Rural Arkansas hospitals facing closure and staff shortages could find cost-saving solutions in artificial intelligence, but the technology is often the least accessible in small communities.
Not-metro-adjacent hospitals are less likely to adopt AI, widening a digital divide that leads to health care disparities, according to a study from the Federal Reserve Bank of St. Louis.
Nicole Summers-Gabr, a senior researcher at the St. Louis Fed who conducted the study, said in an interview that this pattern appears nationwide. She chose to specifically look at not-metro-adjacent hospitals because research doesn’t typically address metro-adjacency — only metro or not-metro.
“If it’s a small community next to a metro area, that means they’re probably going to have access to the resources that are there, but if it’s a community that is not by a metro area, that means that they’re going to be a lot more isolated,” Summers-Gabr said.

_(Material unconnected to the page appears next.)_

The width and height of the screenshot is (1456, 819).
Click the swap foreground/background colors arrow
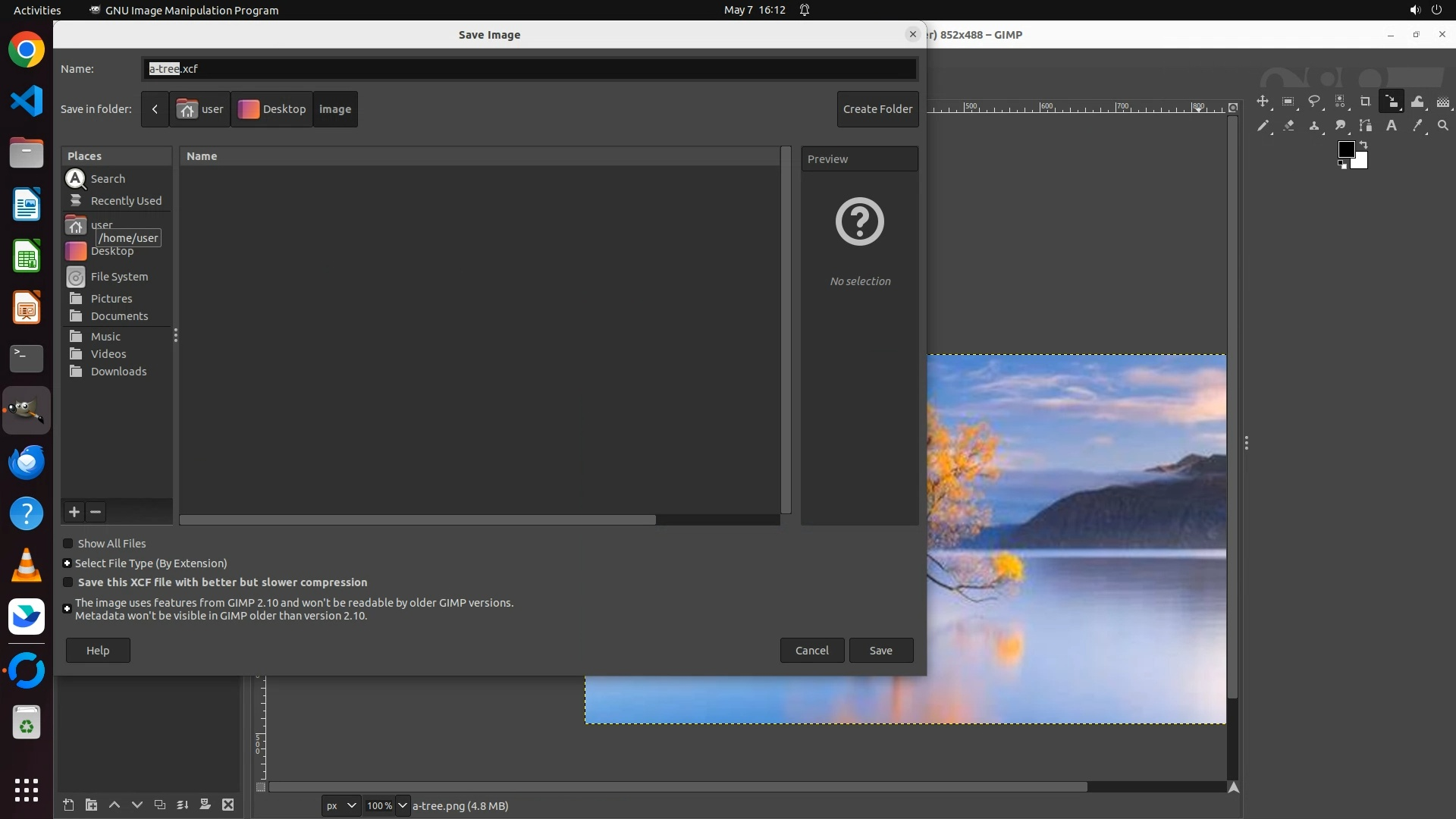click(1363, 144)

That isolation matters as Arkansas faces significant rural health care challenges. A 2025 report from the Center for Healthcare Quality & Payment Reform found that 30 out of 47 rural hospitals in Arkansas are at risk of closing, with 11 at immediate risk.
AI applications could prove useful at addressing those challenges. New AI tools can diagnose conditions like lung cancer and multiple sclerosis without a specialist present, Summers-Gabr said.
“That doesn’t treat them,” she said. “But what that does is give them an answer right away on what their issues are, so they can get the treatment that they do need a lot sooner.”
Sophisticated AI applications are already being piloted in the state. Mercy announced last week that Mercy Hospital Fort Smith has been helping develop an ambient AI tool that documents nursing observations from conversations between a patient and caregiver, automatically feeding information into that patient’s electronic health records. Mercy Northwest Arkansas is also expected to adopt the tool soon.
On the administrative side, hospitals can use AI for revenue cycle management, including billing and claims processing, supply chain optimization, patient scheduling, and forecasting to predict staffing needs during busy periods like flu season.
But Summers-Gabr’s research found that, at least as of 2023, the latest year for which data is available, rural hospitals were adopting AI at dramatically lower rates than metro hospitals. Among Arkansas’ metro hospitals, 20% reported some type of AI usage. For metro-adjacent hospitals, that percentage drops to 8.3%, and not-metro-adjacent hospitals reported just 5.6% usage. Summers-Gabr said more detailed data with updated 2024 adoption rates and clearer use-case definitions will be released next month.
That disparity raises more concerns than just a lack of usage. If training models do not receive enough information about rural patients, there won’t be sufficient data to optimize the needs of small communities, leading to data bias in diagnostic and other tools.
“Its ability to diagnose is only going to be as good as the data that’s read into it, and that data needs to be very representative of the population,” Summers-Gabr said. “So if all of the data comes from [patients] 65 and up, and you’re trying to diagnose a condition in a 12-year-old, that’s going to be tough.”
She said AI still needs human verification, but it can be leveraged by understaffed hospitals. Facilities also have to understand the requirements of these tools, determine staffing needs, address regulatory compliance, and assess patient acceptance of AI-assisted care.
“Where there is need, innovation always comes, and there is a need in health care right now,” Summers-Gabr said. “But it’s not going to be great unless it’s done in a way that is compassionate and is considerate of all different patients that are seen by doctors.”